Pour autant, dès lors que l’on quitte les grands principes pour en venir à leur déclinaison concrète et à la réponse aux défis qui se présentent, les divergences et les motifs de discorde se multiplient.
Au-delà de la renégociation des critères de Maastricht, la trajectoire opposée des dettes publiques et privées (116 % et 156 % pour la France, contre 70 % et 108 % pour l’Allemagne) constitue un risque majeur pour la pérennité de l’euro.

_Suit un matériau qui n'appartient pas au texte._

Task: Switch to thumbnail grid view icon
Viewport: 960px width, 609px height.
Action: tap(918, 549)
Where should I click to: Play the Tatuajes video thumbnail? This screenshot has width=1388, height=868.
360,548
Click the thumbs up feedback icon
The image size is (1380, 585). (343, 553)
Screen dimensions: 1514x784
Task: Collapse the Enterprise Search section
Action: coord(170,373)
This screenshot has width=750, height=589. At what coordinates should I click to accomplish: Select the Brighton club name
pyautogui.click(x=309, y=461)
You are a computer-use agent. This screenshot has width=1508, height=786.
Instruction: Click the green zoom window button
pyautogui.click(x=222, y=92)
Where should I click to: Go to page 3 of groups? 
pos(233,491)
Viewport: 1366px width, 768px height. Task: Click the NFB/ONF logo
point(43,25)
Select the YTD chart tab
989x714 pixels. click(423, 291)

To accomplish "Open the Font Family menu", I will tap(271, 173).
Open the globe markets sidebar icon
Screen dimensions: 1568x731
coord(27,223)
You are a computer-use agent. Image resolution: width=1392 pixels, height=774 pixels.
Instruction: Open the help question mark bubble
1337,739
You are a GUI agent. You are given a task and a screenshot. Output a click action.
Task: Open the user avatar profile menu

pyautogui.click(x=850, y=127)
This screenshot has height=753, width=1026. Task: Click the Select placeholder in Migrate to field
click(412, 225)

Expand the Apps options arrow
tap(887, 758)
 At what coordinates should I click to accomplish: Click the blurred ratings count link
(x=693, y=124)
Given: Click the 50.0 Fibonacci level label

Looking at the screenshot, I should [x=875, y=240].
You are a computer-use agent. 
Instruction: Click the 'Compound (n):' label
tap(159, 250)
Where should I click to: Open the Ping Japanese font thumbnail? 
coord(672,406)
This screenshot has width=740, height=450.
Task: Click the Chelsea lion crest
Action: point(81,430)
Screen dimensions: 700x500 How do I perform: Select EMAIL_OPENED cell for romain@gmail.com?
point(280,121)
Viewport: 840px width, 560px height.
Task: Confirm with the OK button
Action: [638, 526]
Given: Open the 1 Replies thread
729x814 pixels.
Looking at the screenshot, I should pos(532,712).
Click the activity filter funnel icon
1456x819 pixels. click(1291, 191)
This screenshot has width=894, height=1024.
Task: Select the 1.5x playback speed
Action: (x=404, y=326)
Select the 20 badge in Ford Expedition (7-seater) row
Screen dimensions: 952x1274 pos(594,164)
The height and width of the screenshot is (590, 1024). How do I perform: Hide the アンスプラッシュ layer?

La coalition affiche sa volonté de maintenir l’Allemagne parmi les grandes puissances économiques mondiales, à travers la modernisation de son industrie et la poursuite de l’ouverture des échanges, ce qui heurte le protectionnisme français, désormais adossé à l’écologie. Le nucléaire civil reste banni et le militaire n’est toléré que sous la forme d’une « participation » à l’Otan. Loin de la peur du « grand remplacement », l’immigration est considérée à Berlin comme un apport indispensable pour enrayer la chute de la démographie et augmenter la population active, ce qui se traduit par l’ouverture de la naturalisation après cinq années de séjour. La menace terroriste est identifiée comme provenant de l’extrême droite plus que du djihadisme. Un « dialogue constructif » est prôné avec Moscou qui peine à concilier la dépendance au gaz russe – indispensable à la transition énergétique – et la résistance à la guerre hybride que mène Vladimir Poutine contre l’Europe. La Turquie est avant tout un partenaire. Le principe d’une stratégie indo-pacifique n’est pas même évoqué.
En 2017, la France d’Emmanuel Macron a fait figure de barrage au populisme avant d’être emportée par la vague des « gilets jaunes ». Aujourd’hui, c’est l’Allemagne qui s’impose non seulement comme le leader de l’Europe mais aussi comme le vrai rempart contre le populisme en Europe.
Olaf Scholz a fixé le cap de son futur gouvernement dans ces termes : « Dans un moment où il y a tant d’inquiétude, de peur et d’incertitude, il est important d’envoyer un signal de courage et de confiance. » Le courage et la confiance sont les qualités du leadership indispensable pour sortir les nations démocratiques et l’Europe de la crise existentielle qu’elles traversent. Souhaitons qu’ils finissent un jour par franchir le Rhin.